Also known as: Killer of Killers (reissue title)
Release Date: November 17th, 1972 (New York City premiere)
Directed by: Michael Winner
Written by: Lewis John Carlino
Music by: Jerry Fielding
Cast: Charles Bronson, Jan-Michael Vincent, Keenan Wynn, Jill Ireland
Chartoff-Winkler Productions, Carlino Productions, United Artists, 100 Minutes
“He has 100 ways to kill… and they all work!” – tagline
As much as I like Michael Winner’s Death Wish films with Charles Bronson, until now, I had never seen The Mechanic.
While it’s not as good as the first three Death Wish pictures, it’s still pretty fucking solid and isn’t afraid to walk around with its testosterone-filled balls blowing in the wind.
This one doesn’t just star manly man Charles Bronson, it also stars pretty manly man Jan-Michael Vincent.
The two leads have damn good chemistry. So much so, I wasn’t a fan of the twist ending because I could’ve watched these two badasses murder the crap out of shit for five or six movies. I’m actually kind of surprised that Vincent didn’t make his way into any of Winner’s Death Wish movies, unless they just didn’t get along or Vincent had issues with Bronson.
As far as the story goes, Bronson is an international assassin. He’s pretty damn good but with his lifestyle comes certain rules and it’s these rules that have sort of deprived him of a better life and real human connection. Vincent shows up at a weird time in Bronson’s life and Bronson had just killed Vincent’s dad. Still, Bronson sees something in Vincent and decides to train him to become an assassin, even if it breaks the code he’s supposed to follow.

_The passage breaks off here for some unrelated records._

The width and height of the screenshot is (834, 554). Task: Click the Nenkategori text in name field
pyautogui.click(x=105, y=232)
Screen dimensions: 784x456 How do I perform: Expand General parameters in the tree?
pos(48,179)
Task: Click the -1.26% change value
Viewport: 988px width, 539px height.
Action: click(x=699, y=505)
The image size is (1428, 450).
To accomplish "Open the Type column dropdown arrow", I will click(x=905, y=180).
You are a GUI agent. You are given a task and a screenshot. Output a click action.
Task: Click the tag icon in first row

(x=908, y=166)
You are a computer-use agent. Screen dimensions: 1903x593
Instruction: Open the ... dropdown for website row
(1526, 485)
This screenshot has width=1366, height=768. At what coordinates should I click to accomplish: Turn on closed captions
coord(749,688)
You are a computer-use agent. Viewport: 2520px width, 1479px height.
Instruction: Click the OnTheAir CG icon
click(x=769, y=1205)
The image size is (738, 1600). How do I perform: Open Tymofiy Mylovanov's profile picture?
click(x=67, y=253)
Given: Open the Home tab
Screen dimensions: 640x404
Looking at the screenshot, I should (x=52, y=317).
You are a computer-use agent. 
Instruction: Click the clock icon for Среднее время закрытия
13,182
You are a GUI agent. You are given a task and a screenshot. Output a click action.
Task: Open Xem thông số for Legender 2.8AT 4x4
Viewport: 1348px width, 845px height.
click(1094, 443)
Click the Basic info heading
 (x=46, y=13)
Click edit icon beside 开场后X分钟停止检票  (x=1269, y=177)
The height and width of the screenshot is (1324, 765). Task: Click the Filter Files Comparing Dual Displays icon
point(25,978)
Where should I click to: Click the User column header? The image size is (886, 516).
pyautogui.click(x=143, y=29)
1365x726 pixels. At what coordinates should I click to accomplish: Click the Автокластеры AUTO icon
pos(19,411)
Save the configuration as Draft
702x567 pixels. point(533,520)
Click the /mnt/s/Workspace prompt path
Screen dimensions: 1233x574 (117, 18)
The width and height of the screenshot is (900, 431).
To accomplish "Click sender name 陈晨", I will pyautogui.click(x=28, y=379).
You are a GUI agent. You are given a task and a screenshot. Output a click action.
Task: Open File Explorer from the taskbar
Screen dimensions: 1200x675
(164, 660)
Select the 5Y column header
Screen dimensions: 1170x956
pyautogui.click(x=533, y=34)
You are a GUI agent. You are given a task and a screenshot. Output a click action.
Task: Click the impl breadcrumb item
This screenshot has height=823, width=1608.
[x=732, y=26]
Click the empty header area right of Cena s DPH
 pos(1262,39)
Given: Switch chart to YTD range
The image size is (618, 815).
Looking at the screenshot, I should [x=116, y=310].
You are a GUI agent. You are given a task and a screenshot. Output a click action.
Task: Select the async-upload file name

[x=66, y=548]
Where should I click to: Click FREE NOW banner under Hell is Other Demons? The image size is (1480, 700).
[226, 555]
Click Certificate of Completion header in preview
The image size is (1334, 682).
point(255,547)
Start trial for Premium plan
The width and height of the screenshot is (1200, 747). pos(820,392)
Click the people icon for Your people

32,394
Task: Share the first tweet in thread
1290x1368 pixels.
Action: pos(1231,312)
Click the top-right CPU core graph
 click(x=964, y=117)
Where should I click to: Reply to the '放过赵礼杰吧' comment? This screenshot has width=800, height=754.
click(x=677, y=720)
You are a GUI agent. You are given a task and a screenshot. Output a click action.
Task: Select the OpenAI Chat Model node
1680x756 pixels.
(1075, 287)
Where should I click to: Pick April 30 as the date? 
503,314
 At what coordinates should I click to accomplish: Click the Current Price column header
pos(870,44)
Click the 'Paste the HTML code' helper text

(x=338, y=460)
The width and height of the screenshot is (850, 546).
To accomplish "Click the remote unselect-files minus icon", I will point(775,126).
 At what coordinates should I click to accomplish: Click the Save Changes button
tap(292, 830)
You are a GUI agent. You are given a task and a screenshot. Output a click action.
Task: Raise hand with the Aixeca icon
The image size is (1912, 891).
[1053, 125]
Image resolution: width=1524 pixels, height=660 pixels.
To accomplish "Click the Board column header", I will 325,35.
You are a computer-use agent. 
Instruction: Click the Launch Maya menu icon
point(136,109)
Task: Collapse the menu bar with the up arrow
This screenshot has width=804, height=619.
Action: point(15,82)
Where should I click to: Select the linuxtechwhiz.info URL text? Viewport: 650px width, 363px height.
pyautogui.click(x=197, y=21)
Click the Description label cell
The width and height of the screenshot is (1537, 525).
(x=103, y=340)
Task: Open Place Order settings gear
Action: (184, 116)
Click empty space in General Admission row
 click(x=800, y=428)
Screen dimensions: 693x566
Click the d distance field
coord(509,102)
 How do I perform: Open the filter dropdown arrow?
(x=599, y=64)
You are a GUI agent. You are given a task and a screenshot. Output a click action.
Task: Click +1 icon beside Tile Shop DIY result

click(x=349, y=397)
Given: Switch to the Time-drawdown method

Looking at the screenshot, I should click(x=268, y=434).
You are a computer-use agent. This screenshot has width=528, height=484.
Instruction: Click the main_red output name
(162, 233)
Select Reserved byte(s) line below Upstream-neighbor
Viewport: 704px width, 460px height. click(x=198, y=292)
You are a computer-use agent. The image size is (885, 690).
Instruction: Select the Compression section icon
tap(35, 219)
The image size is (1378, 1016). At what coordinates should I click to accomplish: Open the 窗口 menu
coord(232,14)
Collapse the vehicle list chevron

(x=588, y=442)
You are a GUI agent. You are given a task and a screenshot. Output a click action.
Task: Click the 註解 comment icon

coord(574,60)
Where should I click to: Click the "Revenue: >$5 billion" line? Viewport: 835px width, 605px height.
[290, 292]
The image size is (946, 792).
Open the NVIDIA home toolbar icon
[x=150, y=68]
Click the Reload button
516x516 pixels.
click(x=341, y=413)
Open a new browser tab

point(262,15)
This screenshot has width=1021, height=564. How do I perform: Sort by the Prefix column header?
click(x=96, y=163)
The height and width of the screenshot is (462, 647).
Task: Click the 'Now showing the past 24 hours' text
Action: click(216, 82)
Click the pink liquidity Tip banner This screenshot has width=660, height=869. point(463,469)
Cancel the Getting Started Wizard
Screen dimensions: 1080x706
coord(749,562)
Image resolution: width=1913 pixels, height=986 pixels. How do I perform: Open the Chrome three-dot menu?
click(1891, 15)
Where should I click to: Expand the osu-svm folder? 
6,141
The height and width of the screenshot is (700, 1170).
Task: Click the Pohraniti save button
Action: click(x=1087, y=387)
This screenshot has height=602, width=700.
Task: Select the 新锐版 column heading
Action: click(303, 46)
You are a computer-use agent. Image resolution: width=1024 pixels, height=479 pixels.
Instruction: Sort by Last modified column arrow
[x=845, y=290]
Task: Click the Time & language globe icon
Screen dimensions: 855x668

Breaking this code draws the ire of higher ups and I feel like this plot point trickled down through movies over the years and led to the weird world of the John Wick universe, among other entertainment franchises.
By the time you get to the end, there’s a double twist. I don’t want to spoil what that is but you kind of see it coming while watching the movie. And if it wasn’t a trope of these sort of stories in 1972, it’s certainly become one since.
The Mechanic is pretty raw and it boasts decent cinematography, great action for its era and it has two legit stallions ready to murder scumbags. What’s not to like?
Pairs well with: other Charles Bronson films of the ’70s and ’80s.